所提供文本 =
但是,没有人有资格站在高处煞有介事地评判底层民众的人性。朱门酒肉臭,路有冻死骨,每天收入两百万的人,动辄把亿万财富当成小目标的人,有什么资格站在道德高地上瞧不起老百姓每天为了生存的精打细算?有什么资格让每天沙丁鱼般挤在公交地铁里为了家人拼命的老百姓“忍一下”?这并非是底层民众的仇富心理,而是《逆流年代》所暗含的最重要主题——觉醒。

《逆流年代》更像《鱿鱼游戏》中的另一个声音,那是更加冷静的质疑和更加决绝的反思。《鱿鱼游戏》的情节设定逻辑其实和旧模式的全球化非常相像,这个残酷游戏如此血腥和反人类,但组织方偏偏制定了貌似特别“科学”的“游戏规则”,时时刻刻强调游戏参与者的“自愿性”和“平等性”。甚至开始的时候有一集,当游戏参与者首次被杀戮震惊,便依靠组织者“过半数投票通过即可停止游戏,将参与者送回”的规则,重新回到自己的生活。然而,游戏方心里非常清楚,在更宏大的无限高处,早有一套为这些底层民众设计好的“规则”,那是比鱿鱼游戏更残酷的现实,那些人终将自己再回到游戏中来,因为他们别无选择。

记录信息 =
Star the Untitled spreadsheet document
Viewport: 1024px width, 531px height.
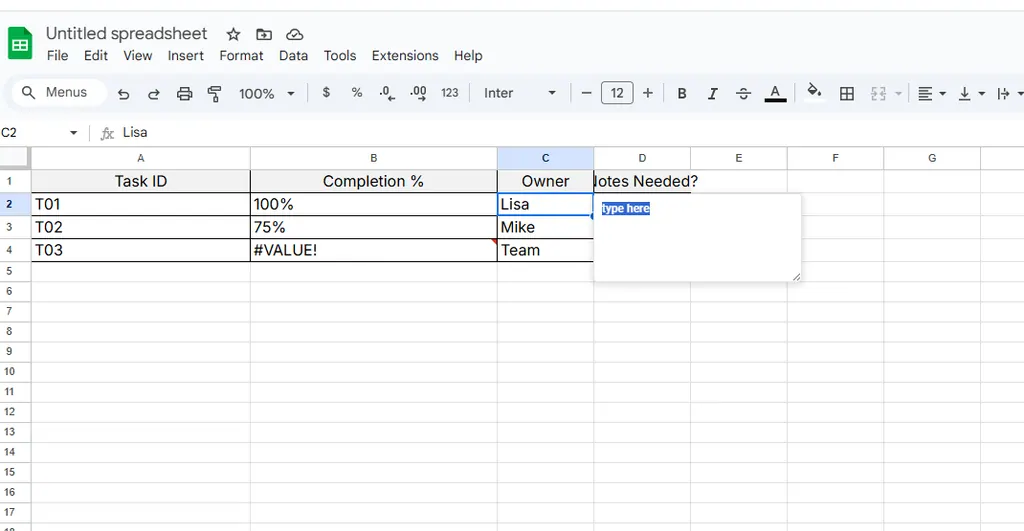click(233, 34)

任务内容 =
根据所提供文本,《鱿鱼游戏》的参与者首次被杀戮震惊后,依靠组织者的哪条规则重新回到了自己的生活?

答案 =
依靠“过半数投票通过即可停止游戏,将参与者送回”的规则。